Comme l’indique Matthieu Dugal dans les pages de son livre, le développement de l’intelligence artificielle, bien que celle-ci se résume pour nous à de simples clics sur un écran, se veut « extrêmement polluant ». Puis, comme il l’ajoute en entrevue, il y a également tout le processus d’utilisation des œuvres par les différents algorithmes qui reste à encadrer.

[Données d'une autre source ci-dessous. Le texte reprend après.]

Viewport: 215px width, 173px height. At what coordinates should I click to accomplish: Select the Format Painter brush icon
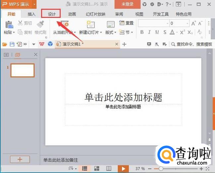click(40, 24)
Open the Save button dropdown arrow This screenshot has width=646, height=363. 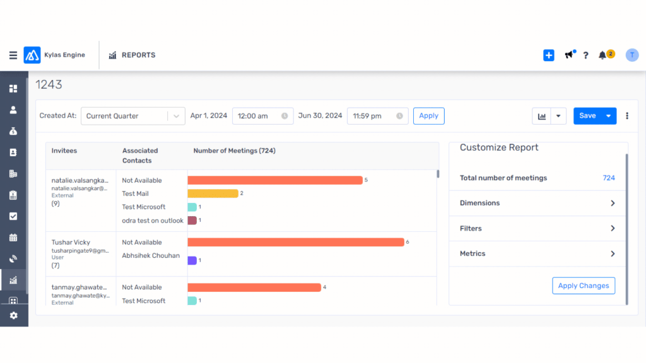coord(607,116)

« Il faut en être conscient : c’est une industrie d’abord et avant tout extractiviste qui utilise des matières premières. Ce n’est pas quelque chose qui est magique. […] Il y a plein de choses qu’on tient pour acquises, qu’on pense faites selon les règles de l’art, mais c’est des industries qui profitent du fait qu’il y a un no man’s land réglementaire pour avancer énormément et capturer les marchés, de l’attention, des œuvres, des données », met en garde l’auteur.
Prudence
Il le répétera quelques fois durant l’entrevue accordée au Quotidien : il est « extraordinaire » d’en être rendus à ce chapitre dans l’histoire de l’humanité. Mais l’arrivée dans notre quotidien de ces technologies se veut avant tout un test, insiste Matthieu Dugal, un défi à notre propre intelligence.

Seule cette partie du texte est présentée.